Thompson was considered one of the top prospects for the 2017 Major League Baseball draft. Thompson was drafted by the Texas Rangers with the 26th overall pick in the first round of the draft.

==Professional career==
===Texas Rangers===
Thompson officially signed with the Rangers a few days after the draft and was assigned to the AZL Rangers, where he spent the whole season, posting a .257 batting average in 113 at bats with three home runs and 12 RBIs in thirty games. He spent 2018 with the Hickory Crawdads of the Single–A South Atlantic League, where he slashed .289/.344/.446 in 332 at bats with eight home runs, 42 RBIs, and 32 stolen bases in 39 attempts.

Thompson was ranked as the #48 overall prospect in baseball by Baseball Prospectus in their preseason 2019 Top 101 list. He was ranked as the #108 overall prospect in baseball by Fangraphs in their preseason 2019 Top 130 list.

Thompson was assigned to the Down East Wood Ducks of the High–A Carolina League for the 2019 season. He was placed on the injured list on April 17, after suffering a fractured hamate bone in his left hand. He finished an injury-marred season hitting .178/.261/.312/.573 in 202 at bats with five home runs and 21 RBIs and 12 steals in 15 attempts in 57 games. Thompson played in the Arizona Fall League for the Surprise Saguaros following the 2019 season, and was named a Fall League All-Star.

Thompson did not play in 2020 due to the cancellation of the Minor League Baseball season due to the COVID-19 pandemic. Thompson spent the 2021 season with the Frisco RoughRiders of the Double-A Central, hitting .275/.325/.483 in 429 at bats with 16 home runs, 52 RBIs, and 25 stolen bases in 33 attempts. He was named the co-winner of the Rangers' 2021 True Ranger Award, along with Keyber Rodriguez. Thompson opened the 2022 season with the Round Rock Express of the Triple-A Pacific Coast League, hitting .304/.355/.474 in 346 at bats with 13 home runs, 48 RBIs, and 49 stolen bases (a Round Rock record, and second in the PCL) in 52 attempts over 80 games.
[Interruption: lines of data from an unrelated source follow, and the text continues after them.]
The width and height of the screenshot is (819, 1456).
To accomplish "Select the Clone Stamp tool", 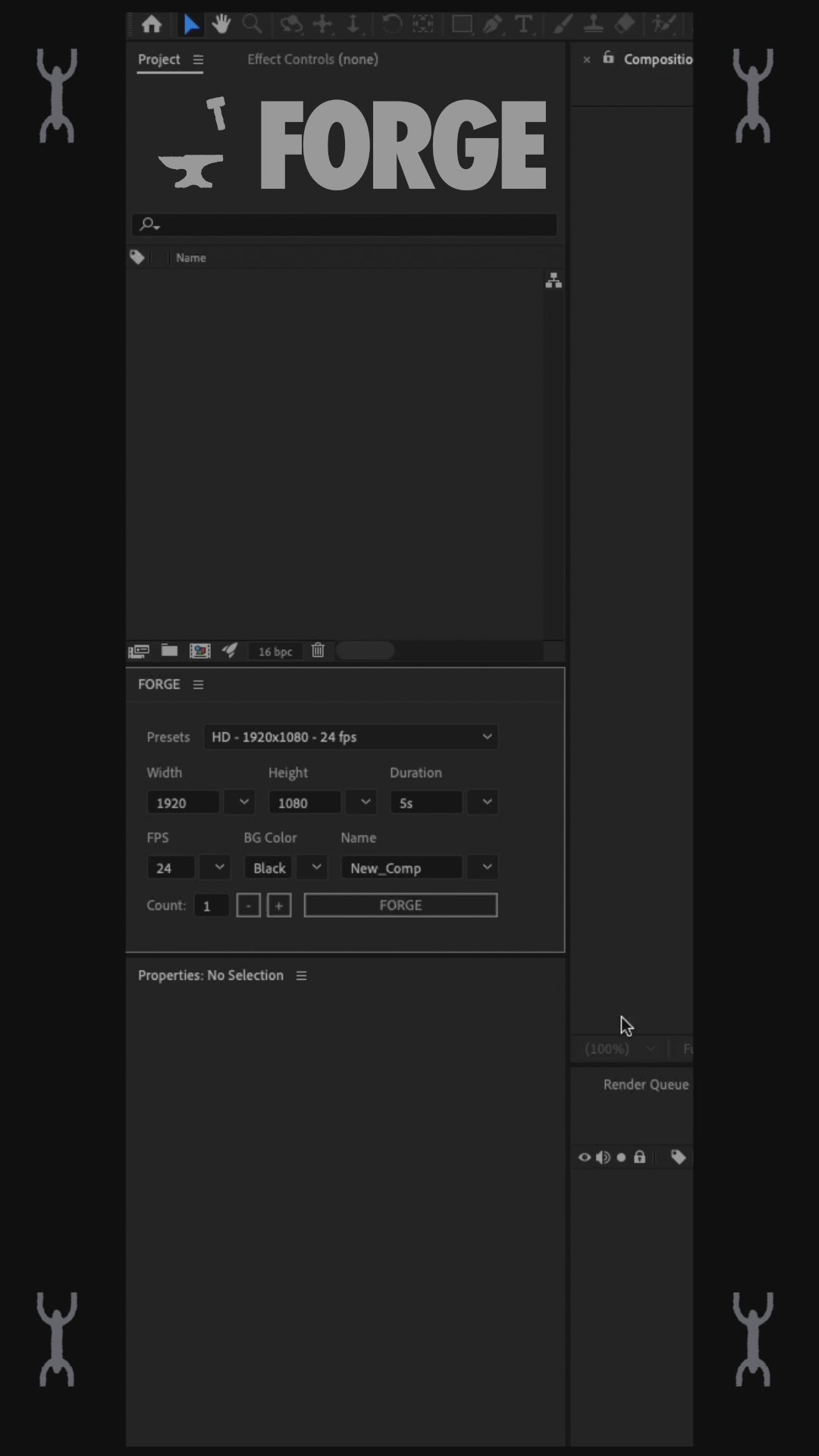I will point(593,24).
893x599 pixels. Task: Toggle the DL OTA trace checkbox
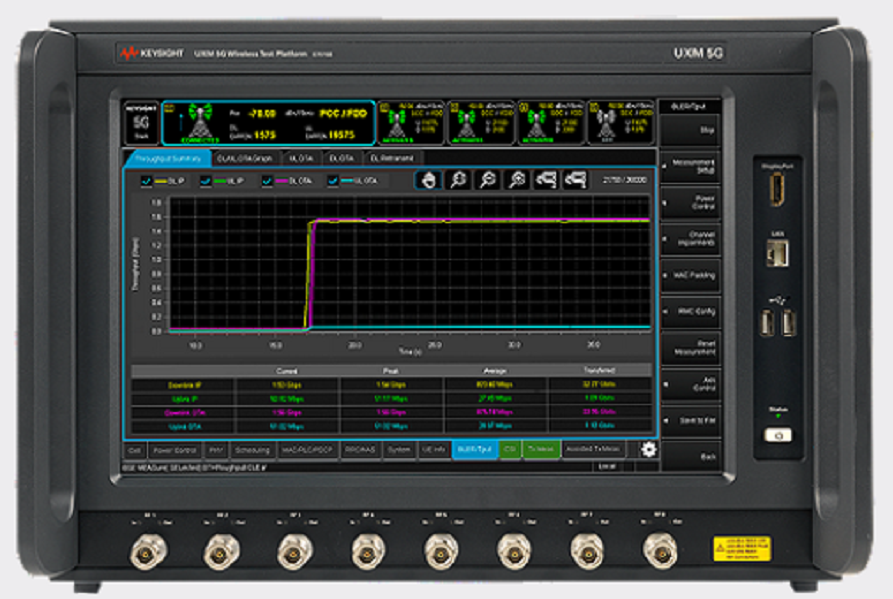[267, 181]
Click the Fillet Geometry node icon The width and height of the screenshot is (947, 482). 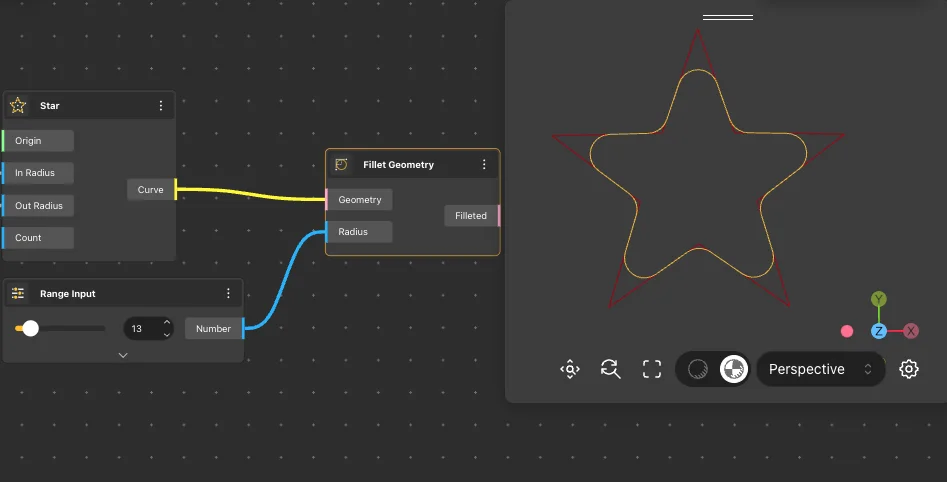(341, 164)
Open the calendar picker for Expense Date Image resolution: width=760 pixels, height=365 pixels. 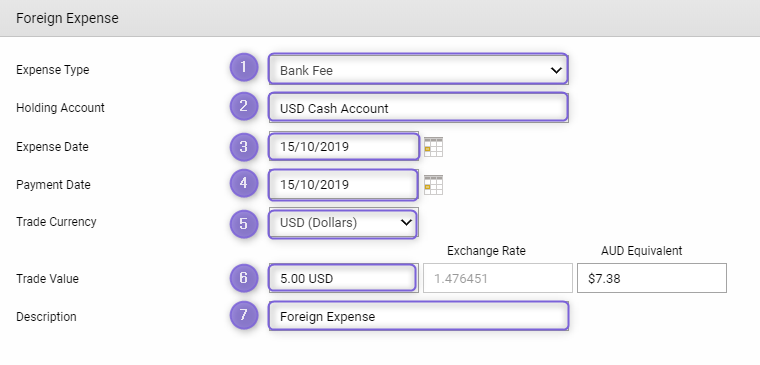[433, 147]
On August 4, 2022, Texas selected Thompson's contract and promoted him to the active roster to make his MLB debut versus the Chicago White Sox. In his debut, Thompson recorded his first career hit, a bunt single off of Johnny Cueto. On August 30, Thompson hit his first career home run, a solo shot off of Houston Astros starter Framber Valdez. In 2022 with Texas, he batted .265/.302/.312 in 170 at bats with 18 steals in 21 attempts, and his 85.71% stolen base percentage was 8th-best in the American League, as he played primarily left field. He had the second-fastest sprint speed of all major league batters, at 30.4 feet/second.
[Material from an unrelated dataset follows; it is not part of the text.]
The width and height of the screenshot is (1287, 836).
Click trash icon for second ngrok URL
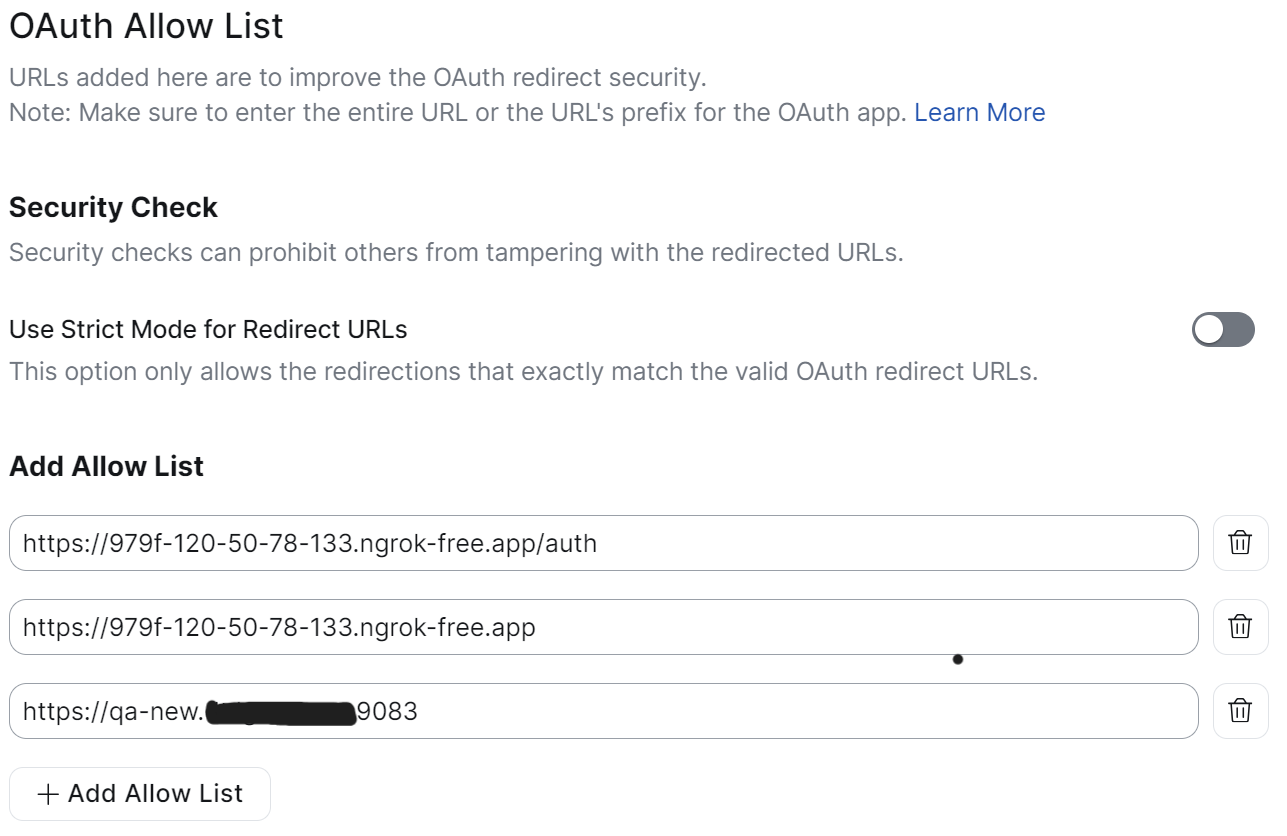coord(1240,627)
In 37 games for Texas in 2023, Thompson batted .170/.237/.283 with 4 RBI and 4 stolen bases. On August 11, 2023, Thompson was designated for assignment following the promotion of J. P. Martínez.

===Kansas City Royals===
On August 13, 2023, Thompson was claimed off waivers by the Kansas City Royals. In 33 games for the Triple–A Omaha Storm Chasers, Thompson hit .259/.313/.410 with 4 home runs, 17 RBI, and 11 stolen bases.

===Cincinnati Reds===
On October 26, 2023, Thompson was claimed off waivers by the Cincinnati Reds, who designated him for assignment on December 28. He was then claimed by the New York Yankees on January 4, 2024 designated for assignment on January 19, and claimed by the Minnesota Twins on January 24. Thompson was designated for assignment by the Twins on February 7 following multiple waiver claims, and was then claimed again by the Reds on February 13. Thompson was optioned to the Triple–A Louisville Bats to begin the 2024 season. On March 27, Thompson was recalled from Louisville. He played in 17 games for Cincinnati, but went 2–for–18 (.111) with no home runs or RBI. On May 23, Thompson was designated for assignment by the Reds. He cleared waivers and was sent outright to the Double–A Chattanooga Lookouts on May 25. Thompson elected free agency following the season on November 4.

==Football career==

On January 12, 2025, Thompson announced that he was retiring from baseball and was enrolling in college at the University of South Alabama where he was going to attempt to make the football team as a walk-on.

On January 14, 2026, Thompson transferred to West Florida.